A three-year race to ramp up trauma care in Solano County is reaching an end of sorts with the designation this week of Kaiser Permanente Vacaville Medical Center as the county’s only level II trauma center.
Kaiser edged out NorthBay Healthcare, which sought the designation at its Fairfield trauma center.
The race began in September 2010 when NorthBay Healthcare announced that it wanted to establish a level III trauma center at NorthBay Medical Center. Kaiser Permanente followed suit in January 2011. NorthBay got its designation in September 2011, Kaiser a month later.
Then began the race for a level II designation, for which there can be only one in Solano County based on our population and the need to ensure that highly skilled neurosurgeons have enough patients each year to maintain their skills.
The two health care organizations took different approaches to their bids for the county’s level II trauma center. NorthBay Healthcare – the local guy, as it were – focused on what it’s doing and would do if awarded the designation, and relied on the process to carry the day. Kaiser Permanente – the health care gorilla in the room … they are one massive organization! – took a more regional approach, pitching all it has to offer to Solano County trauma patients.
Then Kaiser upped the ante.
I wrote here in early June about Kaiser Permanente’s community campaign, which it kicked into high gear with a series of dinners for various community leaders to meet with Kaiser doctors, administrators and staff to talk about all things trauma.
My takeaway then – and today – is that residents of Solano County, and those who travel through the county on our highways, are the big winners here, not the health care organizations.
I moved to Fairfield in September 2009 to take this job at the Daily Republic. My wife Jill moved here in February 2010 after we sold our home in Visalia. At that time, serious trauma patients here in Fairfield – and across the county – were routinely flown to trauma centers in Walnut Creek or Sacramento.
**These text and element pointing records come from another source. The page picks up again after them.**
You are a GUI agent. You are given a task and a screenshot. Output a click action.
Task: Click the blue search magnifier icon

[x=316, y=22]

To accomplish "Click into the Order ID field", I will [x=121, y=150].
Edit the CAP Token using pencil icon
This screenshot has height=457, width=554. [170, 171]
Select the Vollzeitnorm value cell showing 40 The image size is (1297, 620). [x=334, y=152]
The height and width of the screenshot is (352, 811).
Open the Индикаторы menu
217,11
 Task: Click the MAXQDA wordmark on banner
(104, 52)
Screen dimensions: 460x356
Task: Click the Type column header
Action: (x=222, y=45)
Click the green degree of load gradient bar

That’s a hike by car and, although it’s much faster by helicopter, it’s still precious time lost to travel that could have been better used on medical care beyond that available during transport.
Now, thanks to the efforts of NorthBay Healthcare and Kaiser Permanente, we have level III trauma centers in both Fairfield and Vacaville, and will soon have a level II trauma center in Vacaville.
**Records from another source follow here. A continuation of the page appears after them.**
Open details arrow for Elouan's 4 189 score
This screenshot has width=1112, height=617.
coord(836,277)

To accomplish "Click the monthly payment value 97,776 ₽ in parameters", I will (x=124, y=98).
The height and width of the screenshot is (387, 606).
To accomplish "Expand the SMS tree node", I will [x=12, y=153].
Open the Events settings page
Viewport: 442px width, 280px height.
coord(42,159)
Kaiser Permanente members who live in Vacaville and Dixon, to be sure, are double winners since Kaiser will add labor and delivery services to its Vacaville Medical Center as part of its level II trauma center. Kaiser will maintain those services at its Vallejo hospital, but soon women who have Kaiser insurance in Vacaville and Dixon can give birth to their children a bit closer to home.
Once again, if it’s a traumatic birth, those minutes – and geographic convenience – count. Just ask the women served by doctors and nurses at the Neonatal Intensive Care Unit at NorthBay Medical Center in Fairfield.
From a practical standpoint, Kaiser Permanente will see somewhere between 70 to 100 additional trauma patients a year at its Vacaville hospital, depending on who you ask. Those patients likely would have gone to John Muir Medical Center in Walnut Creek.
In a county of some 415,000 residents, a county that sees literally millions of cars and trucks pass by on local highways each year, 100 or so severely injured trauma patients isn’t that much. But to those patients – and to their families – quick access to level II trauma care is priceless.
So the trauma race ends in Solano County, and we’re all the winners.